その他の行政書士、税理士などは「専門職以外」に含まれています。
(以上、令和4年5月6日最高裁事務総局家庭局に電話にて照会。)
(後見人等による不正事例〔平成23年から令和3年まで〕/最高裁事務総局家庭局/最終アクセス220508)
〔表1〕に基づいて次のとおり計算した結果が〔表2〕です。
【1】〔表1〕の「(参考)専門職の内訳」の欄「件数」に記載された数字 ÷ 〔表1〕の「件数」に記載された数字
【2】〔表1〕の「(参考)専門職の内訳」の欄「被害額」に記載された数字 ÷ 〔表2〕の「被害額」に記載された数字
いずれもパーセンテージの小数点以下三桁目で四捨五入しました。
平成23年 | 平成24年 | 平成25年 | 平成26年 | 平成27年 | 平成28年 | |
件数の割合【1】 | 1.93% | 2.88% | 2.11% | 2.65% | 7.10% | 5.98% |
被害額の割合【2】 | 3.89% | 6.44% | 2.00% | 9.88% | 3.70% | 3.46% |
平成29年 | 平成30年 | 令和 元年 | 令和 2年 | 令和 3年 | 令和 4年 | |
件数の割合【1】 | 3.74% | 7.20% | 15.92% | 16.21% | 5.33% | |
被害額の割合【2】 | 3.47% | 4.42% | 17.86% | 18.99% | 13.21% |
意外と専門職による被害が多そうに見えます。
しかし「専門職後見人」と「それ以外の後見人」では人数が全く異なります。
(成年後見関係事件の概況(令和2年1月から12月まで)/最高裁事務総局家庭局/最終アクセス220508)
〔表3〕の「選任された後見人等の数」を100%とし、それぞれの割合を計算しました。
小数点以下3桁目を四捨五入しています。
令和元年 | 令和2年 | |||
選任された後見人等の数 | 35,723件(100%) | 36,764件(100%) | ||
親族 | 7,782件(21.78%) | 7,242件(19.70%) | ||
親族以外 | 27,941件(78.22%) | 29,522件(80.30%) | ||
うち弁護士 | 7,768件(21.75%) |
専門職後見人 23,444件(65.63%) |
7,731件(21.03%) |
専門職後見人 24,352件(66.24%) |
司法書士 | 10,542件(29.51%) | 11,184件(30.42%) | ||
社会福祉士 | 5,134件(14.37%) | 5,437件(14.79%) | ||
市民後見人 | 296件(0.83%) | 311件(0.85%) |
後見人等の「2/3を専門職後見人(弁護士・司法書士・社会福祉士)」が勤めています。

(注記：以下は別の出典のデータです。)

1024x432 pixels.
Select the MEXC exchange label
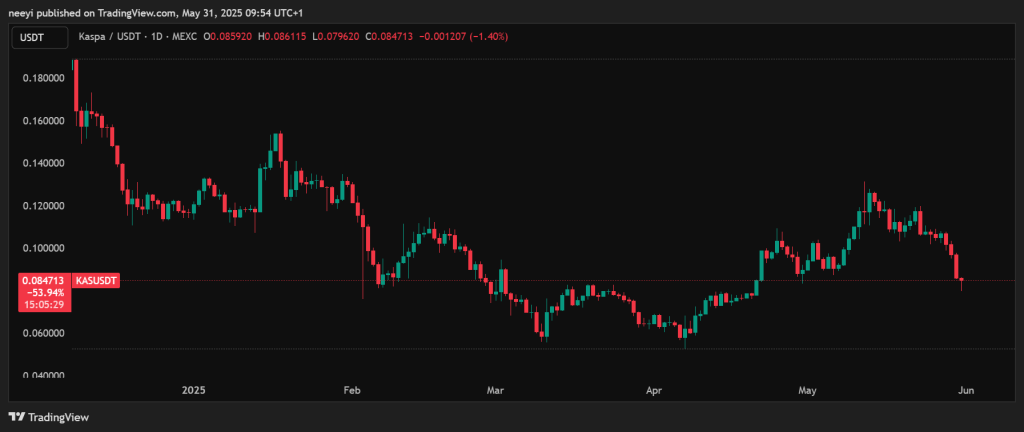[x=180, y=37]
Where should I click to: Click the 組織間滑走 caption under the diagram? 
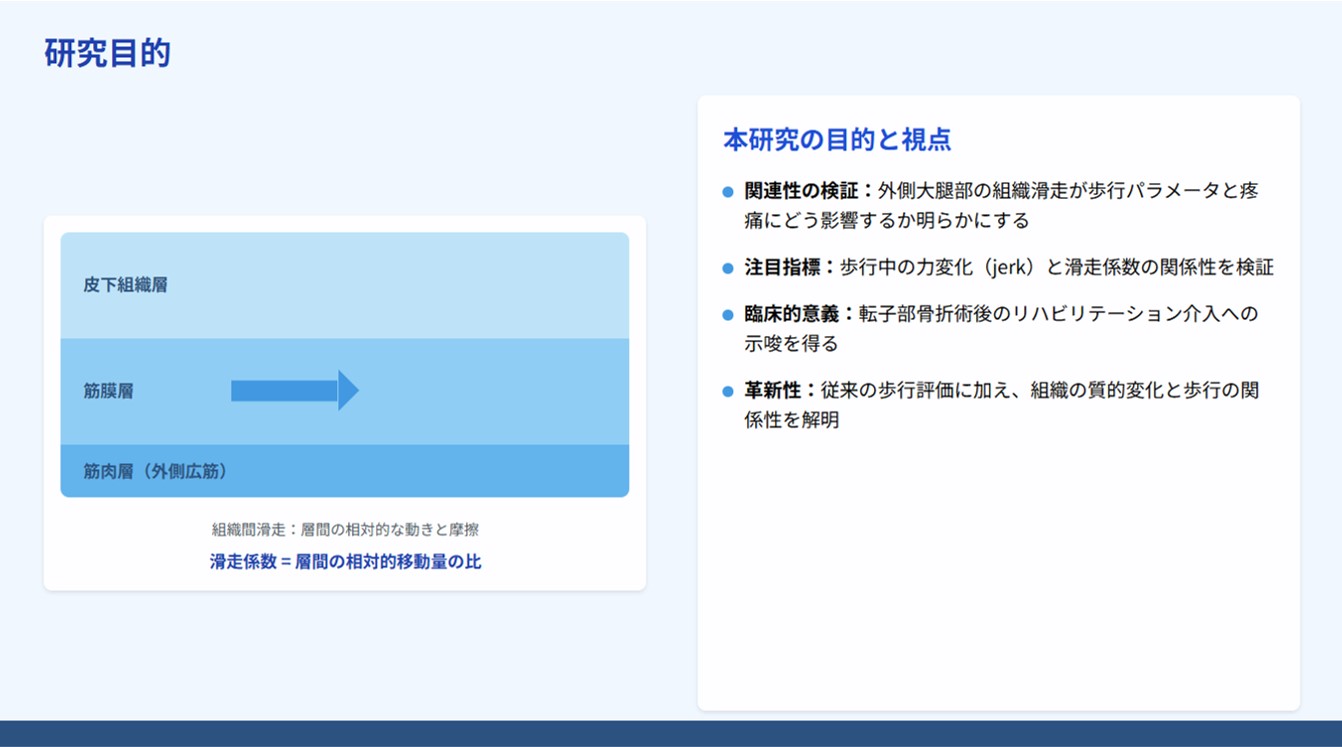pos(345,529)
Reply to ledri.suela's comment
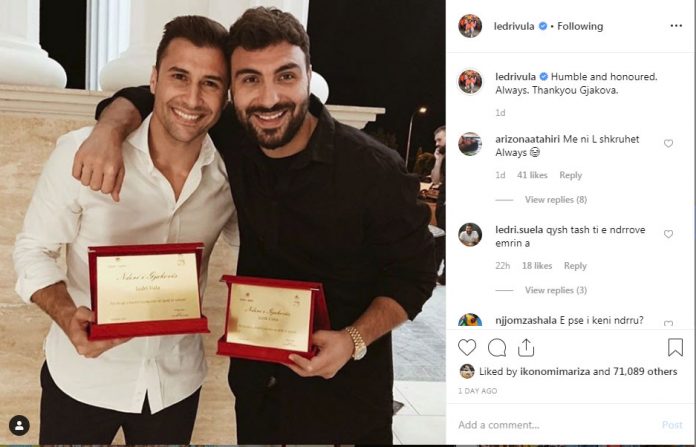 575,266
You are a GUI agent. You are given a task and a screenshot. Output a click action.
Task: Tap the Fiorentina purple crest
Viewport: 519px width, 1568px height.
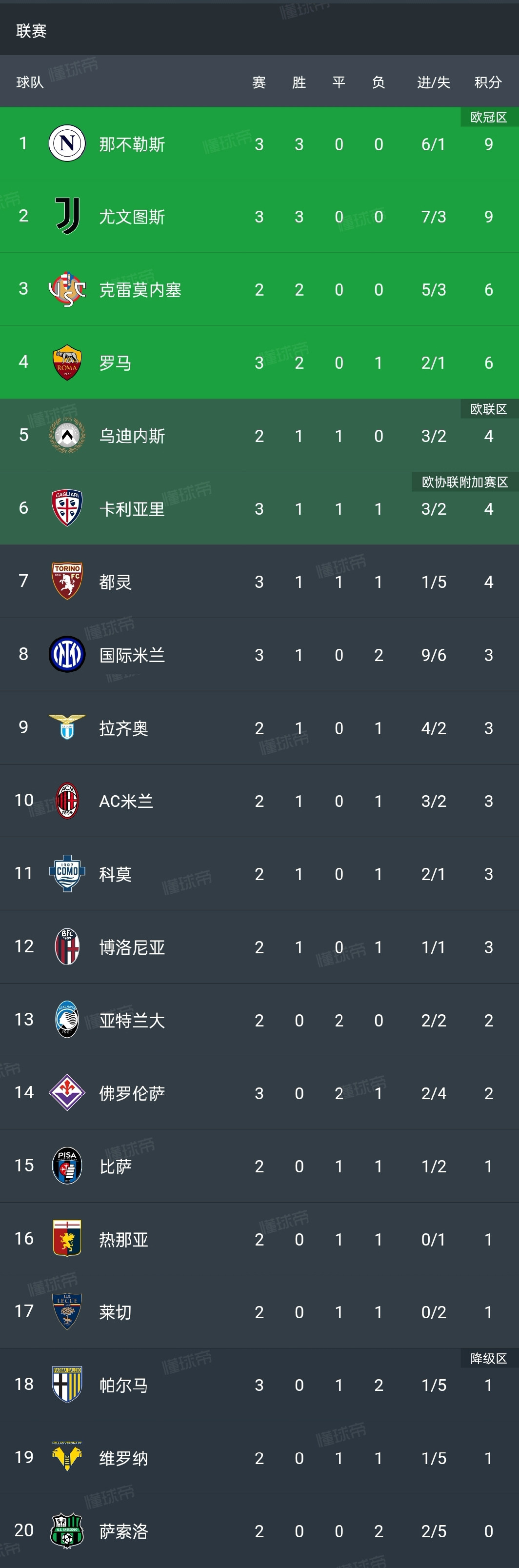67,1093
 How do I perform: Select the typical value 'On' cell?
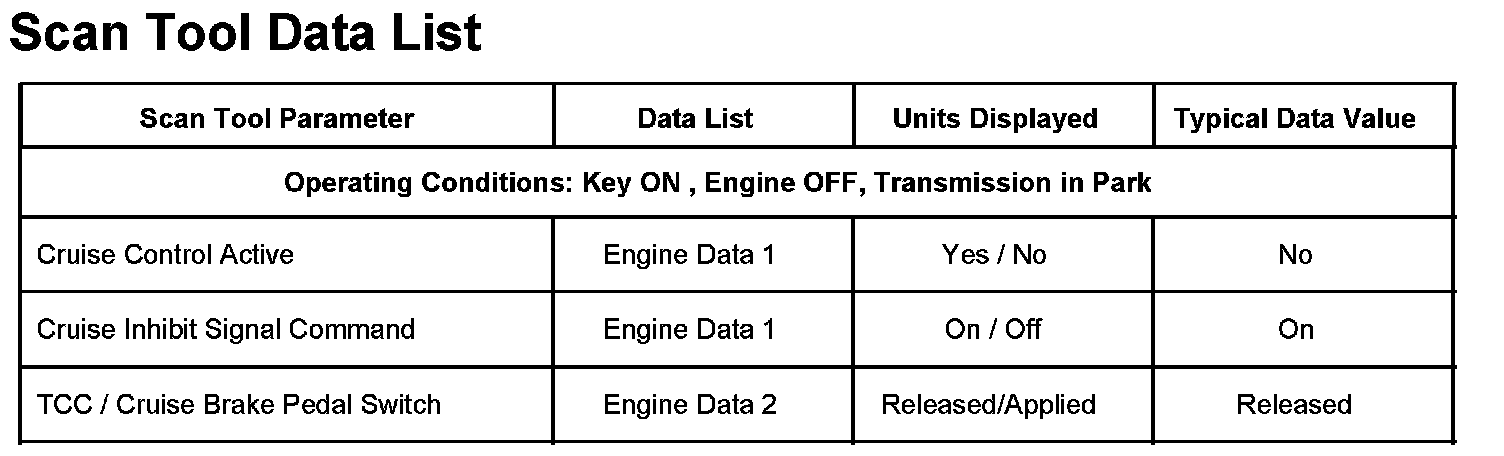click(x=1296, y=329)

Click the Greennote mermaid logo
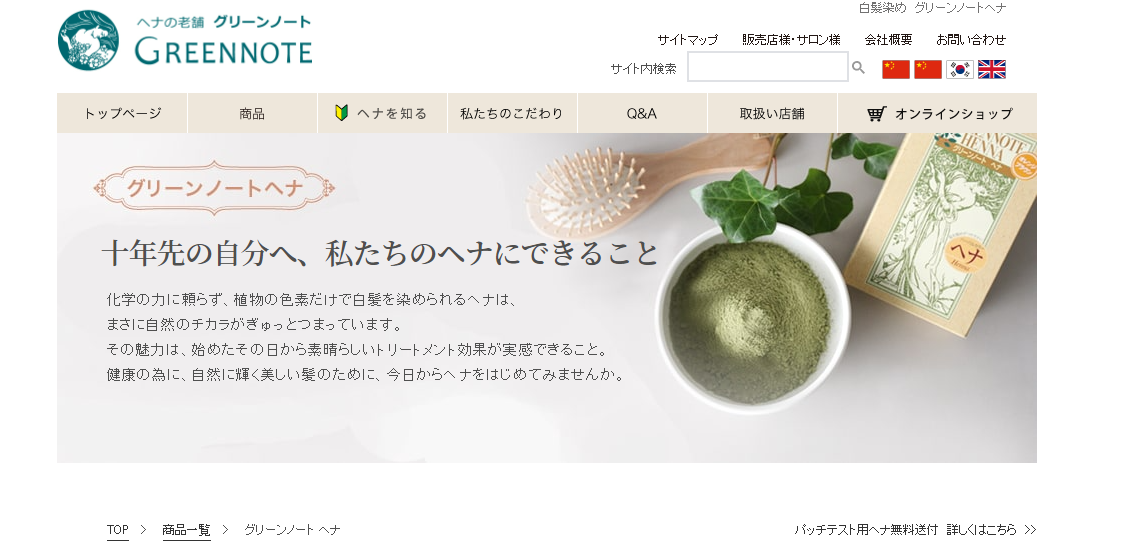88,40
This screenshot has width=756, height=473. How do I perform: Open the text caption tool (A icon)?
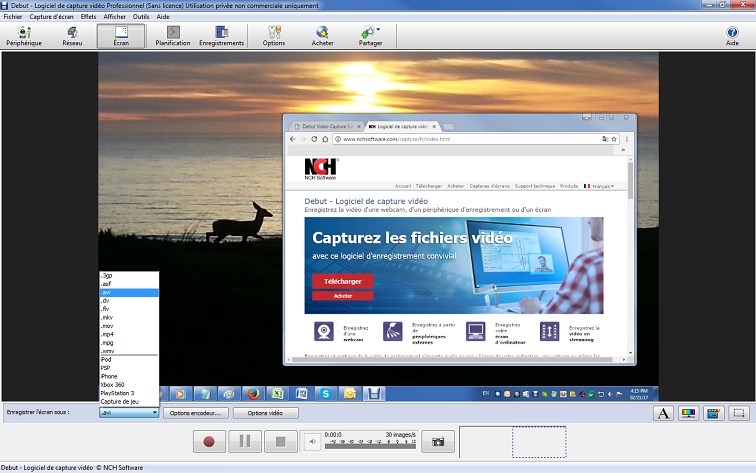[663, 413]
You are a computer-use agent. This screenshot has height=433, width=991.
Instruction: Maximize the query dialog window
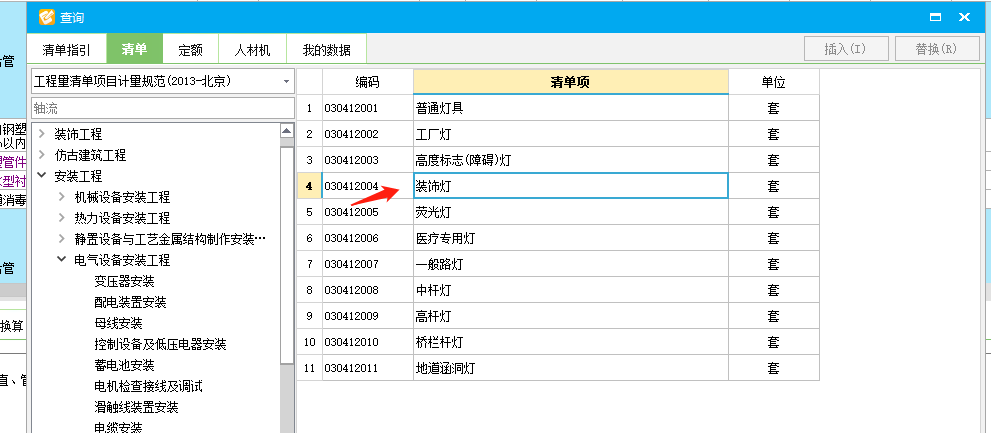(935, 17)
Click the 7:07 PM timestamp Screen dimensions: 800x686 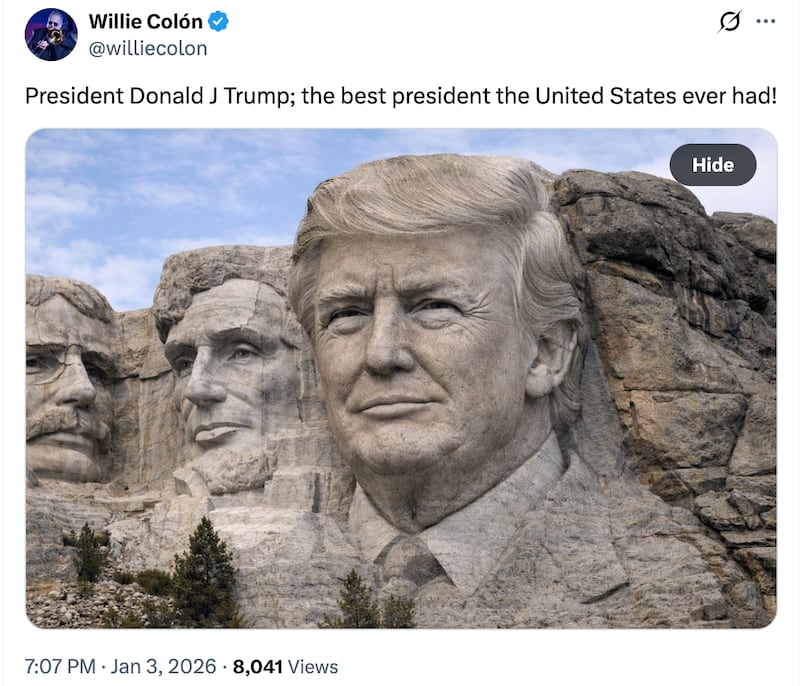[60, 666]
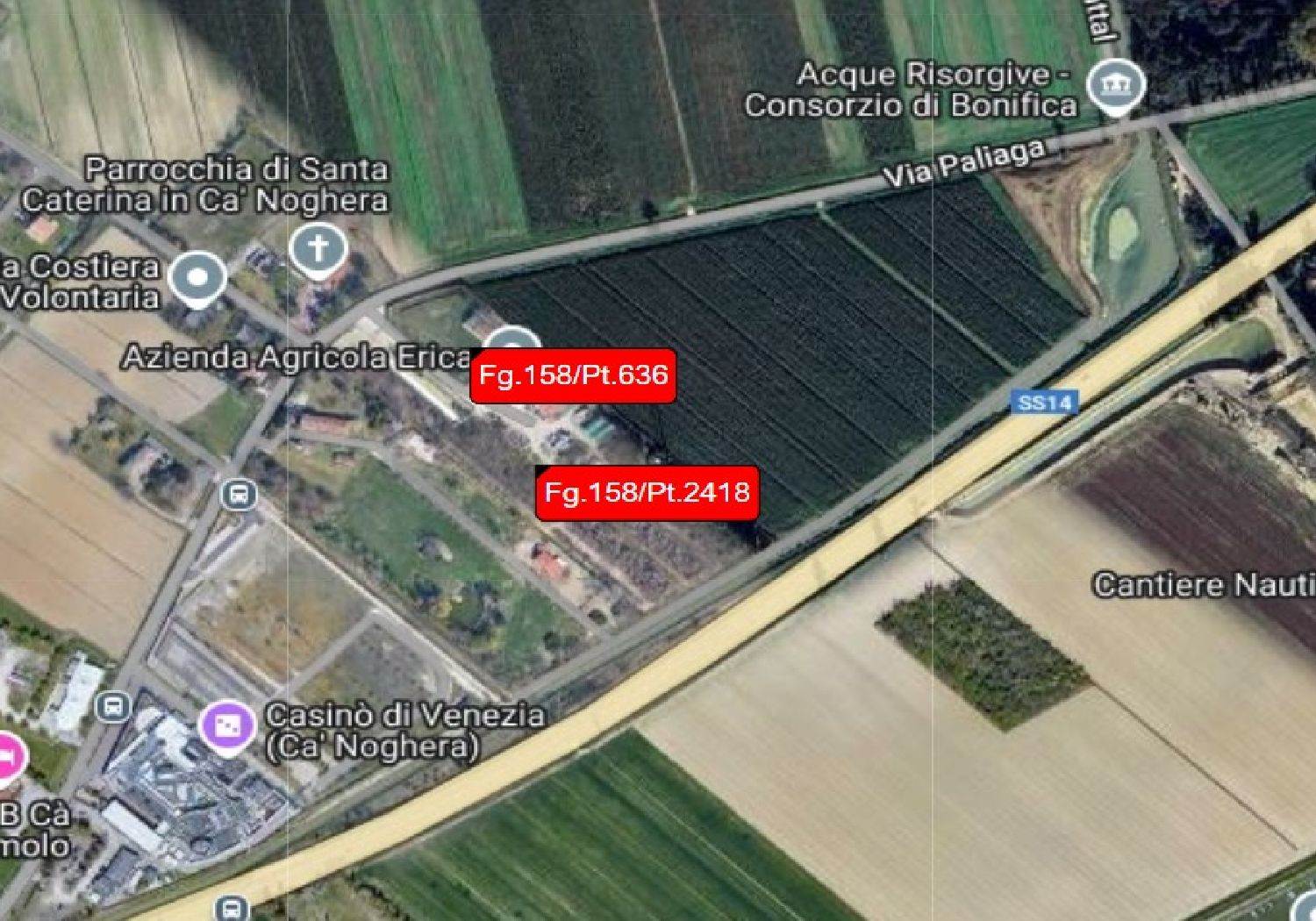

言い換えると、専門職後見人は、それ以外の後見人の2倍いるということです。
若干荒っぽいかも知れませんが、次のように試算してみました。
専門職後見人とそれ以外の後見人が選任された数については、令和元年と令和2年しかデータがありませんが、この2年間は専門職後見人の不祥事が多かった年ですので、専門職後見人にとって都合の良いデータにはならないと思います。
また、〔表1〕の最高裁が付した注釈にも「※各年の1月から12月までの間に、家庭裁判所から不正事例に対する一連の対応を終えたものとして報告された数値であり、不正行為そのものが当該年に行われたものではない」とありますし、不祥事は選任された年ではなく、数年経過してから発生しているものも多いでしょうから、本来はこのように簡単に計算できるものではないとは思います。
令和元年
専門職後見人の不祥事の全体に占める割合:全体の15.92%
それ以外の後見人の不祥事の全体に占める割合:全体の84.08%(=100%-15.92%)
ただし、専門職後見人とそれ以外の後見人では、分母(選任される人数)が異なり、専門職後見人は、それ以外の後見人の2倍おります。
したがって、専門職後見人以外の後見人が、専門職後見人よりも不祥事を起こした割合は・・・
84.08%×2÷15.92%=10.56倍
令和2年
専門職後見人の不祥事の全体に占める割合:全体の16.21%
それ以外の後見人の不祥事の全体に占める割合:全体の83.79%(=100%-16.21%)
令和元年の計算と同様に専門職後見人は、それ以外の後見人の2倍おります。
したがって専門職後見人以外の後見人が、専門職後見人よりも不祥事を起こした割合は・・・
83.79%×2÷16.21%=10.33倍
2年度分しか見ていませんが・・・
専門職後見人が不正事例を起こす確率は、それ以外の後見人の1/10以下
ということになります。
では、ニュースでは、なぜ専門職後見人の不祥事が目立つのか?
市民の専門職への期待の大きさと、不正事例の酷さが、ニュース性(話題性)を大きくしているからだと思います。
専門職後見人の不正事例が少ない理由は大きく分けて、次の二つ、すなわち「不祥事への制裁の大きさ」と「厳しい監督をうけていること」であろうかと思います。
私たちのような専門職後見人が不祥事を起こしたときの制裁は、それ以外の後見人よりも遙かに大きいです。
➊ 全ての後見人が受けている監督
成年後見人は家庭裁判所に対する定期的な報告を通じて、家庭裁判所に監督されています。ただし、これは専門職後見人であってもそれ以外の後見人であっても同じです。
➋ 専門職後見人のうち司法書士であれば受けている指導
専門職後見人のうち、私たち司法書士が所属している「各地の司法書士会」では、毎年、不祥事を撲滅するための研修への出席が義務づけられています。
➌ 司法書士のうちリーガルサポート会員のみが受けている指導と監督
さらに、成年後見業務に取り組んでいる司法書士の一部は「公益社団法人成年後見センター・リーガルサポート」に加盟し、家庭裁判所以上に厳しい監督を受けています。
また、リーガルサポートでも毎年、不祥事を撲滅するための研修への出席が義務づけられています。
ちなみに、ある司法書士がリーガルサポートの会員か否かは、リーガルサポート公式サイトで確認できます。
リーガルサポート会員でもある司法書士は「3つの機関による指導・監督」を受けていることになります。そして、当グループ所属司法書士は、全員が「リーガルサポート会員である司法書士」です。
少ないといっても毎年ほぼ二桁の専門職後見人による不正事例が発生しています。
市民が専門家を頼るとき「その専門家が不正事例を起こす」などとは露ほども思っていないと思います。私たち専門家は、この市民からの信頼を決して裏切ってはいけませんし、その為に有効な施策を常に検討、実行し続けなければなりません。
専門職後見人が関与した事案における「不正事例はゼロ」を目指さなければなりません。
当グループでも、グループの司法書士が不正事例を起こした場合には、莫大な違約金を支払うこととなっており、抑止力の一つとしています(もっとも不正事例を起こすような者は、はじめから参加を認めておりません。)。他にも不正事例発生を抑止する有効な施策がある場合には、前向きに導入を検討する所存です。